At the 1958 World Fair in Brussels a last-ditch effort was made to convince visitors that silver production was looking up. With a couple of exceptions, like the entry of the Belgian designer Victor Kockerols, however, the entries lacked daring and real innovative form.
For various reasons, the modernistic design so typical of the 1950s and 1960s never really got off the ground among Belgian cutlery manufacturers. This is explained partly by the lack of interest and partly by the fact that the new design lent itself less readily to the production of silver cutlery than it did to stainless steel and white metal cutlery.

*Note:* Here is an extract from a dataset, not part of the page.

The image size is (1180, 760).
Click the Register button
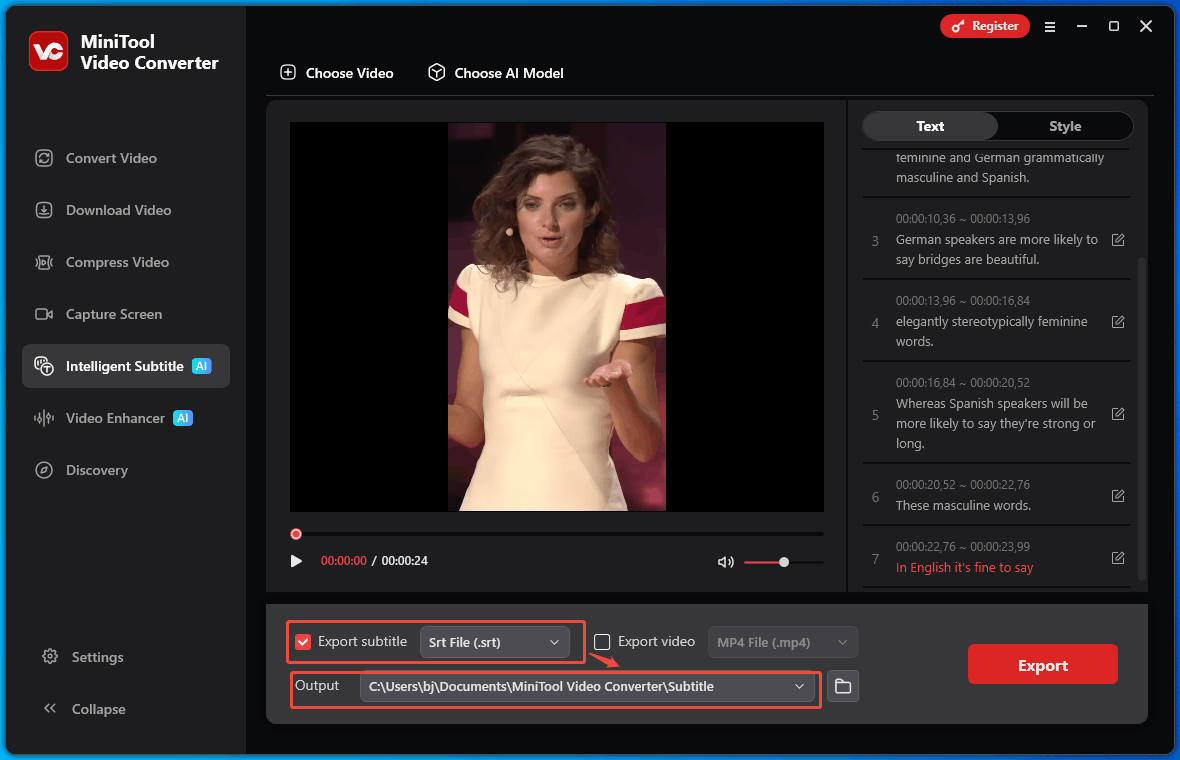[984, 26]
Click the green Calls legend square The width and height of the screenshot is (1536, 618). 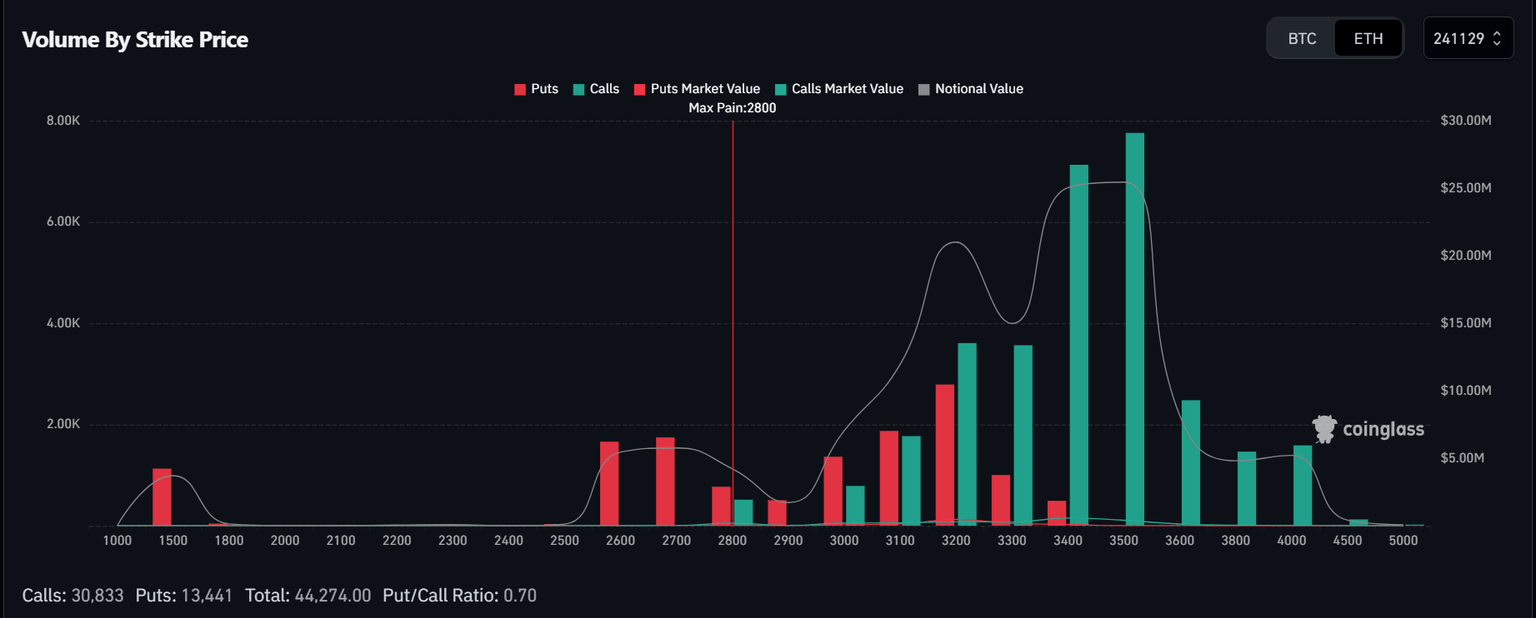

While Belgium stubbornly stuck to its familiar product range, manufacturers abroad were busy experimenting with new forms, new principles and new materials. Shorter handles, round spoon bowls and shorter knife blades combined with clean lines, simplicity and balance determined the new artistic idiom.
Several cutlery producers including Delheid Frères and Wiskemann NV supplemented their range with a limited number of modernistic cutlery models so as to capitalize on consumer demand. Bruno Wiskemann did not develop a range of his own but entered into an agreement with Gerritsen and van Kempen and thus became the Belgian distributor of one of Holland's most successful cutlery designs.
With one exception, Belgian cutlery manufacturers and designers were no longer given to drawing inspiration from foreign trends.
Generally speaking, 1958 to 1990 was a dark period for Belgian cutlery production. The various problems were difficult or impossible to overcome largely because of a lack of flexibility. Apart from Wiskemann NV, not a single manufacturer of silver cutlery survived this prolonged slump.